My adult self? Still believes that there is nothing she can do in order to have aggressors leave her alone.
Then we 'just' have to come up with some other stuff your adult self can do. Totally serious. Not necessarily easy, which is why 'just' is in quotes.
I had one of those small scale 'light coming on' experiences over the weekend. It seems sort of relevant, maybe? I was driving to therapy and listening to the radio. They were talking about 'families' and the functions of families and the things that are supposed to happen in families, etc. Basically, one of the functions of a family is that, when something bad happens to you, it's supposed to be a place you go where people then pay attention to you and your needs. As a result, you get needs met, learn it's ok to have needs, learn problems can be dealt with, etc etc. But, as the discussion went on, in this happy little story, something bad happens, primitive human turns to tribe, tribe helps.
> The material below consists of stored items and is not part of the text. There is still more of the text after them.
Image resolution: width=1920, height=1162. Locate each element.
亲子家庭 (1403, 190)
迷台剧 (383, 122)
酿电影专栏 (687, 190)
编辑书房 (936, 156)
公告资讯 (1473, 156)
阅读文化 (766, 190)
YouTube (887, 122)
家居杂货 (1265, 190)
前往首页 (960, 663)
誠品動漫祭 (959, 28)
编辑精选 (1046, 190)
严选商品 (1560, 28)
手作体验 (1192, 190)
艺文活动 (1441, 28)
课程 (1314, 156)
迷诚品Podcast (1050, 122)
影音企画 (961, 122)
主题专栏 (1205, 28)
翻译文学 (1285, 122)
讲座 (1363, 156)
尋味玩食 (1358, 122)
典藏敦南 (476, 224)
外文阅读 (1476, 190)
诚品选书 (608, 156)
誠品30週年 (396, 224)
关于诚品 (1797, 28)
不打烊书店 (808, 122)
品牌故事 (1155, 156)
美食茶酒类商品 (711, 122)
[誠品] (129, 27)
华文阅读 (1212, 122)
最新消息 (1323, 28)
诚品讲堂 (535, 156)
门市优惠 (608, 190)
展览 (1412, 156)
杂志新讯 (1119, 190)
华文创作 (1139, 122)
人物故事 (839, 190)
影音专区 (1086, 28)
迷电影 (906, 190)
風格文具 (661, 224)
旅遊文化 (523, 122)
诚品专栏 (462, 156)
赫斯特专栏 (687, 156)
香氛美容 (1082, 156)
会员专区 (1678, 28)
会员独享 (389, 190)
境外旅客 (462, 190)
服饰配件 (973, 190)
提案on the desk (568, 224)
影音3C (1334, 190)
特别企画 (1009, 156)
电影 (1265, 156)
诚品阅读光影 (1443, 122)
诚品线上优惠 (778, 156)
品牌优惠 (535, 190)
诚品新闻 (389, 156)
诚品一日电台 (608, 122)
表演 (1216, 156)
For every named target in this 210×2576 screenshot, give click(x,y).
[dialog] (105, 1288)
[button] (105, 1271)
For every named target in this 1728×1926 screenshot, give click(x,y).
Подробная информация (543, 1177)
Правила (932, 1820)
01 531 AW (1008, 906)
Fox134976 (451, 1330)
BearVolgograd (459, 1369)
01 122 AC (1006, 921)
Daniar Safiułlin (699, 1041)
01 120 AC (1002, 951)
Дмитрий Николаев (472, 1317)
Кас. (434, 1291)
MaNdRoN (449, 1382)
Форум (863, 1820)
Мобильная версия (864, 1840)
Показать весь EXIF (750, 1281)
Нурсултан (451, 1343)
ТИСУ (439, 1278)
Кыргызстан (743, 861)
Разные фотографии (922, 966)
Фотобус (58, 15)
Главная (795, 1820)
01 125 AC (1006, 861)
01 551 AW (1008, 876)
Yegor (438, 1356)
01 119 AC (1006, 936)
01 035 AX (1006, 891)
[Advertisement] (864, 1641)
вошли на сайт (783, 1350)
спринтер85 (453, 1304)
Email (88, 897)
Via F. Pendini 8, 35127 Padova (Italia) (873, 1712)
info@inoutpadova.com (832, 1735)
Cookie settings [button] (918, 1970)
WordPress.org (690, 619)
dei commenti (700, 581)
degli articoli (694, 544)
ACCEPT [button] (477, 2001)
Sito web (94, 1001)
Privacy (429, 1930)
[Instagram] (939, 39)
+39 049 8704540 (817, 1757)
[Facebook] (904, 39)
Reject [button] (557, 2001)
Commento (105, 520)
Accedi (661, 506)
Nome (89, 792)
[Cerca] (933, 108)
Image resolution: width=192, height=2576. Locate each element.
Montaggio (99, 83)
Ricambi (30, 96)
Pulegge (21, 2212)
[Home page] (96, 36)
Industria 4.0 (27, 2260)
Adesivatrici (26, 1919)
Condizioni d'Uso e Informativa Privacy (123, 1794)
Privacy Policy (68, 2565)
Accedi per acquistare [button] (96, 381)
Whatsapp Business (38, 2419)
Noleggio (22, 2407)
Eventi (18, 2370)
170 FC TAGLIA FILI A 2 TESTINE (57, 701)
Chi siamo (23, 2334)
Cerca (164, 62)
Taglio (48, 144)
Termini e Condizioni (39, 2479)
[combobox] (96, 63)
That's the theory. As I ran through that, it became quite clear that if the tribe isn't very functional, different things are going to happen. If the tribe is led by a narcissist, for example, what ever happens is going to be about THEM because EVERYTHING is ALWAYS going to be about 'them'. Then the lessons learned will be completely different. Sit with that for a second, as just a collection of facts, nothing more or less.
One of the things I like about my T is that he's never denied that bad shit happens. He's never advocated believing in a world full of rainbows and unicorns. No matter what I've thrown at him, he's never once said, "Well, we both know THAT isn't very likely to happen." He's just helped me unpack and deal with the problem, no matter how unlikely. I don't know for sure that approach works for everyone. You might not find it helpful, but it's something to think about. The thing is, you actually have to address the
'what if?' scenario, in detail, you can't just let some hysterical part hijack the show.
So, you have actually BEEN in some situations where there wasn't much you could do to get people to leave you alone. A number of times. And it was bad. On a bunch of levels. Maybe to deal with this you need to pick apart the forces at work that let that happen, do some comparing of then and now, and come up with some ideas to use going forward. Because this IS scary stuff and it seems more reasonable to work on planning than to randomly panic.